Observation and Autonomy

In this series of articles, we will look at the history and challenges of autonomous robotics with the aim of offering insights into the missing elements of large-scale autonomy deployment. 

Part 1 :

The beginning of large-scale autonomy 

From a functional point of view, autonomous robotics operates from two angles, starting with observation to, therefore, define action. Symbolically, every robot has these two capabilities : the first allows it to perceive the environment and the second allows it to act with this environment. The latest advances in industrial cobots or the latest humanoid robots from Boston Dynamics, embody the expertise developed in the field of action. Historically, starting to work from the perspective of ‘action’ is how the first automaton emerged, whose operation was more based on a simple binary signal from a sensor than on a form of intelligence acquired through observation. 

If we consider robot automation as the ability to perform tasks without human supervision, then these automatic robots (automata or automatons) already existed before the first industrial revolution. However, autonomous robots emerged much later.

What is the difference between automatic and autonomous robots? 

An automatic robot performs pre-programmed actions in response to a manual trigger or a basic sensor.

An autonomous robot can be defined as a machine that is set to make an action but is solely programmed to learn and to observe its environment. Then, the robot decides by itself what intermediate actions to take to execute it. 

At the beginning of the 21st century, a new paradigm emerged in the robotics sector to redefine the limits of autonomy. Technological advances in this sector were supported by events that encouraged research, particularly on autonomous cars. After its first edition in 2004, the Defense Advanced Research Projects Agency (DARPA) launched the second DARPA Challenge in 2015, bringing together players from all around the world to explore the field of possibilities regarding autonomous cars. The challenge, which consisted of driving a car autonomously from point A to point B without a driver, was won by Stanley, one of the first autonomous cars. It was equipped with a multiplicity of sensors (Lidars and cameras for perception, GPS for localization) associated with Machine Learning (ML) to understand its environment. After this convincing test, Lidars and ML became the ingredients of the magic recipe to make cars more autonomous. 

Endowing a robot with a high level of autonomy relies on a particular process : perceiving, locating, planning, controlling and acting. The difficulty that limits autonomous systems today lies in perception. The sensors mentioned above are generally used in synergy to provide a global perception of the scene (depth, movement, semantics), and the favorite remains the Lidar. 

The integration of Lidar requires the use of frameworks allowing us to understand the world, to locate obstacles and their nature.

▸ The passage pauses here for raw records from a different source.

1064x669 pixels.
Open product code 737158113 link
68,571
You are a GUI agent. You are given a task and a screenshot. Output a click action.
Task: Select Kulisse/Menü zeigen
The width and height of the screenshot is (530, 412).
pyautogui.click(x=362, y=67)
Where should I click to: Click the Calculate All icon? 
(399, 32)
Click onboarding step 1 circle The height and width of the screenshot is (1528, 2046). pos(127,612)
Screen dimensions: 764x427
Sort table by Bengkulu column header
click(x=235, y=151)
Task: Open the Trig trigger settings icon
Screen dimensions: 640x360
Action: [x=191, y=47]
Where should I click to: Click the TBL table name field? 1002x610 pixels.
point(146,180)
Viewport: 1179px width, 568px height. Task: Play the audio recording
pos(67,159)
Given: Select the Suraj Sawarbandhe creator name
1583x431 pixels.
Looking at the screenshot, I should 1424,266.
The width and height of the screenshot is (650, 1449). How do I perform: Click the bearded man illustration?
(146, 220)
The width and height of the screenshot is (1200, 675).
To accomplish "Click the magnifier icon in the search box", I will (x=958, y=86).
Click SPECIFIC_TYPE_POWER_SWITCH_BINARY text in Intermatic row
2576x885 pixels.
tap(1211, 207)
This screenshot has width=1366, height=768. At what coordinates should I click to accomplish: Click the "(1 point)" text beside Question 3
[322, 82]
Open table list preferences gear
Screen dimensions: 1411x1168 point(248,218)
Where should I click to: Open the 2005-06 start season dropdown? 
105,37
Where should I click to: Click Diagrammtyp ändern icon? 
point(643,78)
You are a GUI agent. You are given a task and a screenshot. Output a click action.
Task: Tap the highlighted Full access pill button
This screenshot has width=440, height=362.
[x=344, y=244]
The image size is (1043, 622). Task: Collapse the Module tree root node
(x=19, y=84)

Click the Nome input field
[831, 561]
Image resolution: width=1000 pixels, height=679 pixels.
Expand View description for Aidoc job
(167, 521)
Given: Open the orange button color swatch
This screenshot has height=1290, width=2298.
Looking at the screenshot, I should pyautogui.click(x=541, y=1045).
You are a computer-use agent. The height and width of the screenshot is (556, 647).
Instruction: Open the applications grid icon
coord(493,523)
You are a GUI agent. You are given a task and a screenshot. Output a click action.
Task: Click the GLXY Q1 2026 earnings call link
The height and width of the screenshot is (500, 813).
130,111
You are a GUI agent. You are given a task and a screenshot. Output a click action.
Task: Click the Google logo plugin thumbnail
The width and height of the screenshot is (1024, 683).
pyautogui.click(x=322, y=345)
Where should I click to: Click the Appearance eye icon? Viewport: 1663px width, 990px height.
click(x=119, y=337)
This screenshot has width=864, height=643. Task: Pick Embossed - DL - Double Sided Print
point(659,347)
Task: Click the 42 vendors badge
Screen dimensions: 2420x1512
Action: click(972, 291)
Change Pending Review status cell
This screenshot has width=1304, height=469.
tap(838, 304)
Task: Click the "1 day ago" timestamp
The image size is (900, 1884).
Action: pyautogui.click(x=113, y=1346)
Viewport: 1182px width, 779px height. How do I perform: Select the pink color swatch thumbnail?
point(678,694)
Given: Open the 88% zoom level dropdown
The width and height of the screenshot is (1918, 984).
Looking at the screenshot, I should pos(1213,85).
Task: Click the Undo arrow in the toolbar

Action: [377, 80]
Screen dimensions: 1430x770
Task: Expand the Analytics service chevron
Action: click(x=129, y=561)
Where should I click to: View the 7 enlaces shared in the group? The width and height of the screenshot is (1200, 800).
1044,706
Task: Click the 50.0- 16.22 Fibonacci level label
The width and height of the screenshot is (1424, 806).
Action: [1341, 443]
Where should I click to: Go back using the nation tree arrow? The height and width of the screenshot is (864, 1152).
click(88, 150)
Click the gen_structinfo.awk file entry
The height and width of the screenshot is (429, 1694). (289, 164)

This association makes the sensor capable of moving from observation to interpretation.

Levels of autonomy :

Following the DARPA Challenge and the exposure of the “magic recipe”, various level-3 prototypes have been achieved. However, it seems like today’s systems have reached a limit at this level and are struggling to surpass it. In fact, the exacerbated use of sensors, especially lidars, is proving to be a limited recipe to address a major persistent difficulty : the management of rare cases. 

The autonomous car accident that killed Elaine Herzberg was the first in history and had major implications for the autonomous robotics industry. In this case, the vision system developed by Uber at the time was unable to recognize and to identify the approaching obstacle (human) on the side of the road. Although very rare, this type of accident reflects the weakness of the observations on which computer vision algorithms are based. 

To compensate for this difficulty of perception in rare cases, current systems tend to install more sensors to exploit a quantity of data that is near-to-exhaustive on the robot’s environment. This creates heavy, complex, expensive systems. Perhaps this is where the major problem of observation lies : wouldn’t it be better to redefine the vision system and the use of sensors to put intelligence back at the heart of autonomous systems ?

The real industrial revolution will take place when we move from automata to autonomous systems in unstructured and uncontrolled environments.